Missouri set to squeeze workers by cutting unemployment benefits

On June 12, Missouri will end the enhanced benefits provided as supplements to unemployment benefits that are part of the latest COVID-19 relief bill. It is one of 21 other states that have announced plans to eliminate the $300 a week in federal unemployment benefits.

Governor Mike Parsons made the announcement on May 11 stating, “Despite our economy’s strong comeback many business owners and employers across the state are still struggling, not because of COVID-19, but because they can’t find people to fill the jobs to help address this labor shortage.”

However, according to the Bureau of Labor Statistics, the percentage of Missouri’s working-age population is nearly identical to its pre-COVID levels. 

Many of the jobs that Parsons referred to are part-time, offer no benefits, or have irregular schedules that make getting a second job difficult. Additionally, many of these jobs are in the service industry which has seen some of the highest COVID-related deaths, leaving many workers forced to choose between the health of themselves and their loved ones or being able to pay for rent, food and utilities.

Parents of school-age children are in an especially tough position. Many of the schools and daycares have yet to reopen, leaving parents forced to stay home to provide care for their children. No discussion of supplemental benefits to offset this were part of Parson’s plan.

Simultaneously, the Missouri legislature voted to increase the gas tax on May 11, the same day Parson declared the upcoming end to supplemental unemployment benefits.
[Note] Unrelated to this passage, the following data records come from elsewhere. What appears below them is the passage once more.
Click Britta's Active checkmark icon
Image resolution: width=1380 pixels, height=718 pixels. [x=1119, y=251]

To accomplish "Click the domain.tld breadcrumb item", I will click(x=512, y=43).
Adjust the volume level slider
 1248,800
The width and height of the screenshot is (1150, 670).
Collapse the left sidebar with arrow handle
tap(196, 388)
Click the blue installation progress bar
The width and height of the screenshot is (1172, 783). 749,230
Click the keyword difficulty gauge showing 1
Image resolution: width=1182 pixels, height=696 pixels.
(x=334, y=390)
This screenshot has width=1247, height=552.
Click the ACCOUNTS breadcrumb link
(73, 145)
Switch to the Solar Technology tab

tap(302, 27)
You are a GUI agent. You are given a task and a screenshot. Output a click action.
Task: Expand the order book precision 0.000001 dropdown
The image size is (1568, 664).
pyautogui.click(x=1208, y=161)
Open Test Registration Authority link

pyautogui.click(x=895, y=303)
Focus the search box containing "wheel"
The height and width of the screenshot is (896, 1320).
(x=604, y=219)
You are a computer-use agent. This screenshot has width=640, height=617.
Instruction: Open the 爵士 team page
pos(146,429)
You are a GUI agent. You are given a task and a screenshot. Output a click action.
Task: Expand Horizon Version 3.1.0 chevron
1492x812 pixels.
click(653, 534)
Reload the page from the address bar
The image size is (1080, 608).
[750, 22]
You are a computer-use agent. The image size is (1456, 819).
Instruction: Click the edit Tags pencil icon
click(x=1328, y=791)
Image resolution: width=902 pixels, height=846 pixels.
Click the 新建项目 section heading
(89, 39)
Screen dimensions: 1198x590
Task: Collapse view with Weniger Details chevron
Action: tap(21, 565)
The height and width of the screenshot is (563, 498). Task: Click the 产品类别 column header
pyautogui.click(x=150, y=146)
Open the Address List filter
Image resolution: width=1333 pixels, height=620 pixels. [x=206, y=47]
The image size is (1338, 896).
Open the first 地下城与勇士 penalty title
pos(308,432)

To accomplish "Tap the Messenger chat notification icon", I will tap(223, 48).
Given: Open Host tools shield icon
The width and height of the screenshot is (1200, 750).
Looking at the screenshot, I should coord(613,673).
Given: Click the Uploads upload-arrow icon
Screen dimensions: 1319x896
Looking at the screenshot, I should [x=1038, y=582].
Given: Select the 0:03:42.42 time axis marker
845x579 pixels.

This tax will hit rural Missouri especially hard as public transportation is non-existent in much of the state.

Prior to the pandemic, Missouri had a 12.9% poverty rate with 17% of Missouri children living in poverty. Sixteen Missouri counties had poverty rates above 20% and 16 counties have childhood poverty rates over 30%, including Pemiscot county with a 40.7% childhood poverty rate per the USDA. While updated numbers are not yet available, the economic crisis created by the U.S. response to COVID-19 suggests that these numbers have only gone up.

Missouri’s $10.30/hour minimum wage is not going to provide enough income for many Missourians to get by, even those who are able to find full-time work. It is glaringly clear that the political leadership in Missouri cares more about upholding the rights of the owners and employers than that of the everyday people that are already struggling to get by.